Article:
<<<<
# Retrofit RNS-315 :: Question about AUX INPUT



## Shaka (May 20, 2001)

Last night I retrofit an RNS-315 into my wife's 2012 Beetle (LINK). Installation went very smooth, everything works from Bluetooth to SAT radio, etc. No issues there...

On the headunit itself there is an AUX input (bottom right corner) and that input works FINE! Our car also has the MDI interface, with iPod cable, and that ALSO works fine. However, our car also came with an AUX input down below the HVAC controls, near the shifter. Our stock radio didn't have an AUX on the HU itself, so instead your AUX input was at this location noted.

Although I highly doubt that my wife or I will use the AUX input very often anyhow, I was curious if anyone who has retrofit an RNS-315 into a Mk5/Mk6 that already had an AUX input somewhere in the car has gotten that input to work and if so, how. Thanks!!


----------



## LANCECASPER (May 31, 2012)

I would be interested also - I just put an RNS 315 into my 2012 Jetta


----------



## J400uk (Apr 10, 2013)

Anyone ever solve this? Swapped a RCD 510 for an RNS 315 in my Golf and the armrest AUX no longer works.


----------



## pilotlars (Aug 19, 2004)

I just installed the RNS 315 into my 2009 Rabbit and the AUX input between the seats no longer works.
>>>>
Tasks for this exercise:
1) In the RNS-315 forum thread, why did the original poster's car have an AUX input near the shifter rather than on the head unit? Answer in one to three sentences.
2) Answer these questions about the RNS-315 forum thread:
(a) What car did the original poster install the RNS-315 into?
(b) What unit did J400uk swap out for the RNS 315?
(c) Where is the AUX input that stopped working in pilotlars's 2009 Rabbit?
3) Extend the RNS-315 forum thread with one more reply.
The material after this point is separate from the forum thread.

Recorded information:
<<<<
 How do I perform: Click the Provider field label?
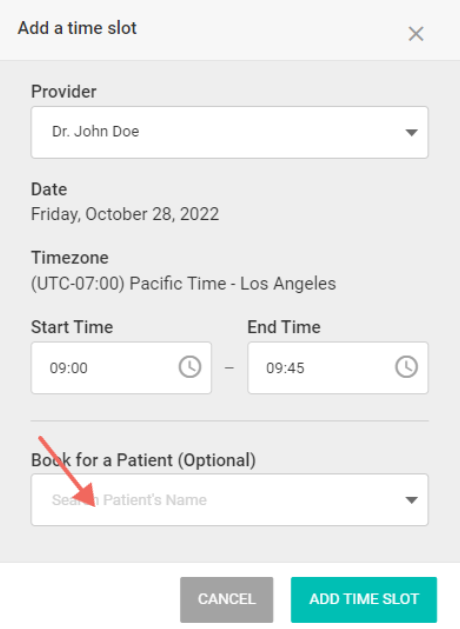[64, 92]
>>>>
Expected results:
1) The car's stock radio had no AUX input on the head unit itself. The AUX input was therefore placed down below the HVAC controls, near the shifter.

2)
(a) His wife's 2012 Beetle.
(b) An RCD 510.
(c) Between the seats.

3)
----------



## PowerslavePA (Dec 9, 2014)

Radios that have an AUX port in the console, glove box, or below HVAC are run to the back of
the radio with the quad-lock connector. 

So, you went to an RNS-315, that has the aux port in the face of the radio, from one that
did not. So, no, the AUX port you have between the seats, arm rest, center console, etc,
won't work because the radio has one right in its face plate. 

The diagram still shows an AUX IN for the quad-lock, not sure if you can use VCDS
to activate it in the radio for your external port...








You can see the AUX designation for connector B, this runs to your external AUX port.

Also, you can buy a USB MDI cable with an AUX port, female or male connector, so you can run
it through the MDI.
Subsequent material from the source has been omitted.